A benefit that Buffer found, as well, was that by sharing older posts on a cycle, they could reach new users. If you shared a post a week ago, and share it again today, anyone who followed you in the intervening week will see that older content and won’t recognize it as older content. They’ll engage with it as if it’s new, and in this way, posts months old can get new life and new circulation.
How to Safely Repost Content
The key to getting more engagement, without a steep drop-off, spam reports, or filtering by some hidden part of the Facebook algorithm, is to make changes to the post each time you share it. Here are the elements you can change.
- Targeting. Did you know that even organic posts on Facebook can have some level of targeting applied to them? If you make three or four discrete, different audience segments, you can repost the same content several times and have it only be visible to those primary audiences. This will greatly differentiate the people who see the posts each time, and give it even wider, broader exposure around the social network.
- Image or Video.
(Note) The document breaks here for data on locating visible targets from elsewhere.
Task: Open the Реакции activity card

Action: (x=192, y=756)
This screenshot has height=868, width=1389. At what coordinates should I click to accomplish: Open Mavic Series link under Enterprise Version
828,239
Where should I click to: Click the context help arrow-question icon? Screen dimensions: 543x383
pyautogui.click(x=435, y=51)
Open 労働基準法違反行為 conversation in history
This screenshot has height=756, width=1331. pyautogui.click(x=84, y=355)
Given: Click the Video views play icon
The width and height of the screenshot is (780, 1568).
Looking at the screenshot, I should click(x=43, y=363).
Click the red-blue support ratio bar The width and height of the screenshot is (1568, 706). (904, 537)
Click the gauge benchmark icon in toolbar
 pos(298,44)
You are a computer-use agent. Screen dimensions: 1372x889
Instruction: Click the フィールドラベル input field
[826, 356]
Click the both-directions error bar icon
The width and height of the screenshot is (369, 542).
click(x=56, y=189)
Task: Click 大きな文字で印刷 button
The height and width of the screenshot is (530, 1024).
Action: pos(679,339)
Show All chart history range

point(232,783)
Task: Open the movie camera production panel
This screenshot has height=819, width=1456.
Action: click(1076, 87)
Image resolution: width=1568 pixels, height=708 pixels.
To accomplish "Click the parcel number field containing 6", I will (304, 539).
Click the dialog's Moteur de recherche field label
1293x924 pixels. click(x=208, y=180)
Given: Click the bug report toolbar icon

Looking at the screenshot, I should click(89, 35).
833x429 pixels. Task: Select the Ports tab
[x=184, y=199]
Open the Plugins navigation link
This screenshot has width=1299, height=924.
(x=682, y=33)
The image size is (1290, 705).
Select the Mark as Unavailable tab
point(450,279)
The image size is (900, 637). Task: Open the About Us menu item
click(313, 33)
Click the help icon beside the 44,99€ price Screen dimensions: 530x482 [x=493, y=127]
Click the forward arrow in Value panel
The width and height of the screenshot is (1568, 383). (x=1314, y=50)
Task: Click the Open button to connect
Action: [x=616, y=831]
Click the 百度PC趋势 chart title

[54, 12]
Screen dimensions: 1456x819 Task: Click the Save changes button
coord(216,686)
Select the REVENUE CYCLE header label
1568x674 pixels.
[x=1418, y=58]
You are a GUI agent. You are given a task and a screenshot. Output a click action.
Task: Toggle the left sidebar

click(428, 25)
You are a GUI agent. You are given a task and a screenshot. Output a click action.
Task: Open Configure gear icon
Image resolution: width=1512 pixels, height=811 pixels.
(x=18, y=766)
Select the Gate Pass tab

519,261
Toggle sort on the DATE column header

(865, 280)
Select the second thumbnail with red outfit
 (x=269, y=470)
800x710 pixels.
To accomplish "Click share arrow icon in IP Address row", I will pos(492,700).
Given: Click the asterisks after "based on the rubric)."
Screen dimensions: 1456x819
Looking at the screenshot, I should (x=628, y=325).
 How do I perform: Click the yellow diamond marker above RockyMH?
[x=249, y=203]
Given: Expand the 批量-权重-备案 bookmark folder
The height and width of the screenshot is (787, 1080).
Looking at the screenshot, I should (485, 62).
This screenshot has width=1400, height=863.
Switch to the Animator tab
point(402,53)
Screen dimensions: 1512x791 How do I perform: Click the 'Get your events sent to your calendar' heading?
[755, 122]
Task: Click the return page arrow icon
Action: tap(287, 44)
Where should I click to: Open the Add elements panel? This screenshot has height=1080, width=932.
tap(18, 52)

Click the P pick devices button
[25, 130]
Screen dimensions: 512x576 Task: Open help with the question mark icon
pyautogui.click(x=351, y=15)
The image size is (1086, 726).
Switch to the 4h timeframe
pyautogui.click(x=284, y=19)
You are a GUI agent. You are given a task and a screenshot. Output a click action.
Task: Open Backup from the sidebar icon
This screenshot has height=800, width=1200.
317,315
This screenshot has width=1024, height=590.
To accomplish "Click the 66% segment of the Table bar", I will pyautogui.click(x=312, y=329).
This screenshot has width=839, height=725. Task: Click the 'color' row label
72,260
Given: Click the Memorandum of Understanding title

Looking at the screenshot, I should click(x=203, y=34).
The media you attach to the post is a primary decider in whether people think it’s the same post or not. You generally won’t be marked as spam if your image differs each time, even if the link is the same. People only get irritated at spam if it’s the same thing time after time on their feed. They don’t want to keep seeing it. Changing videos can be difficult because videos need more development to be relevant to the same post over and over, but it’s still possible if you’re using trailer-like clips of the same larger video on your landing page.
- Text. Changing up the text from post to post is generally what most brands do. You can post the same link four times easily, if you use the headline once, a key statistic once, an emotional plea once, and a question answered by the post once. The more ways you can approach the topic, the more possible shares of the same post you can have.
- Timing. Post on Monday in the morning, post on Wednesday in the afternoon, post on Friday in the evening; it’s a very broad set of examples, but you can post with different timing across weeks and months to reach a bunch of different segments of your audience. Timing is more sensitive on sites like Twitter where the algorithm is more time-focused than it is Facebook’s affinity focus, but it’s still a large factor on Facebook.
Overall, reposting content can be a good thing for your marketing, but there are pitfalls you need to avoid. Generally, the key is to vary up the post each time, even if the link is the same. It’s not technically a repost, which indicates the exact same post a second time, but the idea is still there; share the same content for added benefit.